It’s becoming more routine now, and the prison guards are getting to know us. They flip through our notebooks and copies of Harry Potter and the Sorcerer’s Stone, they stamp our hands, sign us in and nod us toward the prison entrance.
Inside maximum security, we meet Lee, our newest addition to the book club. Someone who had dropped out of the class had passed the book on to him, and he had read the entire book in a week. We were discussing last week’s writing assignment with Jim. Jim tries out an example. “So my home, you know- my cell, has a big window staring down into a parking lot…”
Lee jumps in to help. “You might see the window, but I would see the wall. See? It’s like how we all notice different things…”
Lee then began talking about how in an environment like this, you always had to be on your toes. And you always had to keep your eyes out. When you walked into chow (dinner hall) and it was quiet, you should be worried. When you were anywhere and it got quiet, you should be worried. He said that he grew up on the streets, and he knows people and vibes and he knows how to protect himself.
The other inmates begin to filter in- Malik, Tyler and Anthony. We begin class by opening the floor up for them to share their writings from the week. Their stories are wonderful, and they are all into it. We toss around the idea of creating an anthology full of the inmates stories, and creating a book. The proceeds would go back to the prison book club, to fund more books.
We begin speaking about the book, and Lee asks the room question Carp and I were going to lead with today:
“So what house would you be in if you were in this book?”
The characters in Harry Potter are grouped into “houses,” which roughly amount to the values they hold as individuals. Slytherin is known for cunning and trickery, Griffindor for bravery, Ravenclaw for knowledge and Hufflepuff for loyalty. Slytherin known for having Voldemort, the genocidal evil wizard in the book, and Griffindor is known for having Dumbledore and Harry Potter, the supposedly good wizards.
Lee says that he would be in Slytherin, and so would most of the guys in here.
“We are people who do what we feel we need to do to protect ourselves and get ours. That’s led us down some paths that have got us locked up, right?”
He implied in a joking but serious way that everyone in prison was there because they were ruthless, not to be trusted, self directed only. His statement was also reminiscent of the conversation we had before class about his learning from a young age, and from time in prison to be aware of all situations, and keeping an eye out for one’s own well being. Stealing cars, selling weed, stealing credit cards- these are all morally “bad” things, but in the mindset of someone who is trying to protect themselves and make their lives better, this might be the way they see forward. Not seeing the traditional line of “good” and “evil,” but seeing a choice of what will help them.

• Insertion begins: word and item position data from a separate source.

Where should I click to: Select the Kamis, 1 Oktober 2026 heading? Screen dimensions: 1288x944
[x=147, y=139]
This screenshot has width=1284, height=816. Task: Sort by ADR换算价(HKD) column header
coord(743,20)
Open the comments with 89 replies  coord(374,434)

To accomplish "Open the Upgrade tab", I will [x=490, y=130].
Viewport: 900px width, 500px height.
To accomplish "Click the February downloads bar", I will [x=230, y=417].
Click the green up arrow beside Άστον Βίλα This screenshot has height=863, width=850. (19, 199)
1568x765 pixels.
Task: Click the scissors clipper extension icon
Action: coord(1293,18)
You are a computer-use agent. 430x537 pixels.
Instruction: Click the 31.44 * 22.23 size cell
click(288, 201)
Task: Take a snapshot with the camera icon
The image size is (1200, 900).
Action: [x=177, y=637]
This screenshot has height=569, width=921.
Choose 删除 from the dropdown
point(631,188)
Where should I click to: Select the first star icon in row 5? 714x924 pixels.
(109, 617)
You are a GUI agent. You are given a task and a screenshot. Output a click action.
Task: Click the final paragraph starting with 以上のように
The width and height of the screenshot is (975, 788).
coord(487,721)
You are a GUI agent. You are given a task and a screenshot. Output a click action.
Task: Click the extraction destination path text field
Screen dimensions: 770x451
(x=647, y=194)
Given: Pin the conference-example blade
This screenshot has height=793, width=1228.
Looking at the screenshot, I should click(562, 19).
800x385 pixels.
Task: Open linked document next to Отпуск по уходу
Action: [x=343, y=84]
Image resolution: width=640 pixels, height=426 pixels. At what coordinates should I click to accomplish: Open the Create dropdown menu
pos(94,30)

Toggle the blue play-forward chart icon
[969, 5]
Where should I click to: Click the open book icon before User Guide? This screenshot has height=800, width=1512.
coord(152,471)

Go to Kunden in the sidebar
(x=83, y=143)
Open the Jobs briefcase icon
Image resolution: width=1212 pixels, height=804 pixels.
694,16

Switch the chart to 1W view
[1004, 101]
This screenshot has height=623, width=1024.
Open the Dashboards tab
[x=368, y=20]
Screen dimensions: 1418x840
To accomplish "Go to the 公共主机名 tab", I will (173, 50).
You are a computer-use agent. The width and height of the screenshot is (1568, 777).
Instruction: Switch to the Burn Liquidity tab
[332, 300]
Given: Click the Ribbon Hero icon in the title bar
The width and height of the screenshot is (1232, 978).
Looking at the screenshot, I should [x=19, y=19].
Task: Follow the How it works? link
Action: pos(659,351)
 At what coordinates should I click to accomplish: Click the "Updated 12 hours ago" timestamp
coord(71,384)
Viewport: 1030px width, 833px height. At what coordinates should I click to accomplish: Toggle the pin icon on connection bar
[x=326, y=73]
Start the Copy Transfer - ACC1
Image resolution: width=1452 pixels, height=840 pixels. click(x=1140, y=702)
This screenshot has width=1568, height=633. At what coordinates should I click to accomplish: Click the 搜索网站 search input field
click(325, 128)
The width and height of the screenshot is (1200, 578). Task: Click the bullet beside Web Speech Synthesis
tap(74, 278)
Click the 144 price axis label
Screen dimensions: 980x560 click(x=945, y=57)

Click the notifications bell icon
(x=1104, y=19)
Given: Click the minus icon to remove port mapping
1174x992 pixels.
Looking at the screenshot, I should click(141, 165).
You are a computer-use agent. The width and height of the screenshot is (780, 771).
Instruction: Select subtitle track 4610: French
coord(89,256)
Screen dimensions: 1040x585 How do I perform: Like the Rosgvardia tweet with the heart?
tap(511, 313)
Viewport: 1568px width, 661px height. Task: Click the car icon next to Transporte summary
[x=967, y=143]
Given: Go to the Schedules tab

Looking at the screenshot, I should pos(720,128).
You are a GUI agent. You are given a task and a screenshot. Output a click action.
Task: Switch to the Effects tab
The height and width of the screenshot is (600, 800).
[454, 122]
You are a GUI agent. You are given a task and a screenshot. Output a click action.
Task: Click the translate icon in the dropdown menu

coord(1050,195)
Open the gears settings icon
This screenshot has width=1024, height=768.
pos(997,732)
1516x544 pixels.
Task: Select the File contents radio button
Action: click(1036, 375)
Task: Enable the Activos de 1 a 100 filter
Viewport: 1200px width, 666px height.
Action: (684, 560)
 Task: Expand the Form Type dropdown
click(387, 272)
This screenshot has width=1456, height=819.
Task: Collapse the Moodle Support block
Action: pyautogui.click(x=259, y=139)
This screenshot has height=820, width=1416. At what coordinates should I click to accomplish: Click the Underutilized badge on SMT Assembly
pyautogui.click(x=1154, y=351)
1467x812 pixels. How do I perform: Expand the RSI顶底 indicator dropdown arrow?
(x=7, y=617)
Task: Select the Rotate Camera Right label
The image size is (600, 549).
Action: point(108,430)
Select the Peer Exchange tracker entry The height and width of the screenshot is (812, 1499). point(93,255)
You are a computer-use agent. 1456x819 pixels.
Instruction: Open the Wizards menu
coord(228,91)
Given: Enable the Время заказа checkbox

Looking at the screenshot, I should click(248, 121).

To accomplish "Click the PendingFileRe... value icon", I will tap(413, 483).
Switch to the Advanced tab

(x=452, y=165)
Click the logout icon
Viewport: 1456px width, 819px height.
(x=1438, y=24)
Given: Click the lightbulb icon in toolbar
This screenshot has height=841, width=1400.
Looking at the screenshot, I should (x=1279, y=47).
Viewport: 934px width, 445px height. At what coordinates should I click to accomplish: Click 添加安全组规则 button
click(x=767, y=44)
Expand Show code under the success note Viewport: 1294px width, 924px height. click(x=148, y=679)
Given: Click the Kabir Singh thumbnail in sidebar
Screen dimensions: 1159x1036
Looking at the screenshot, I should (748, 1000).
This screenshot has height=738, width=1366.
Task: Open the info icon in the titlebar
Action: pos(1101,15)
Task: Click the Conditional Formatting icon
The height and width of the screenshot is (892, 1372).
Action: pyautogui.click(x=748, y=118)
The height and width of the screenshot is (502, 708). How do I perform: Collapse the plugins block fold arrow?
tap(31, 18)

I say that I would probably be in Ravenclaw, because I like to stay to the sidelines, and observe and learn.
“Knowledge is power,” Malik says. “I’m locked up, but I still want to be in history books someday. It’s choices I got to make to get me there,” Malik states.
We talk about the book that they want to read next, and the general consensus is that they can’t wait to read the second Harry Potter. They laugh, saying that when they first found out we were reading Harry Potter, they were not interested at all. But after really reading the book and getting into it, they are now hooked. Anthony says that he is going to go to their library and see if he can check it out this weekend.
My mom was the one who suggested that we read Harry Potter in the prison, and she has never even read Harry Potter herself! Regardless, it was a great idea, and it has really taken off. At least five inmates are thoroughly appreciating J.K. Rowling’s work.
“She spent seven years writing this first book! I’m sure the next ones took a little less time, but that’s how you can really tell a good writer. She crafted this series from the very beginning,” Lee comments.
“She was a waiting tables to pay rent while she was writing this, and now she’s a millionaire,” I point out.
As we’re heading out after class ends, Anthony asks me what books I am reading right now. I tell him I am reading A People’s History of the United States, by Howard Zinn, and alternative history of the US. He tells me that he loves books like that, and just finished reading “The suppressed history of America.”
This week, I completely lose track of time talking, and Carp has to remind me that we need to leave because security director is flickering the lights as a hint. I tell Anthony we’ll see him and everyone next week, and head out. I’m proud of myself that I didn’t bolt out of class like I have the past couple of times. Carp and I walk out of the activities basement with the men, and part ways with them as we walk toward the double doors leading out of the prison.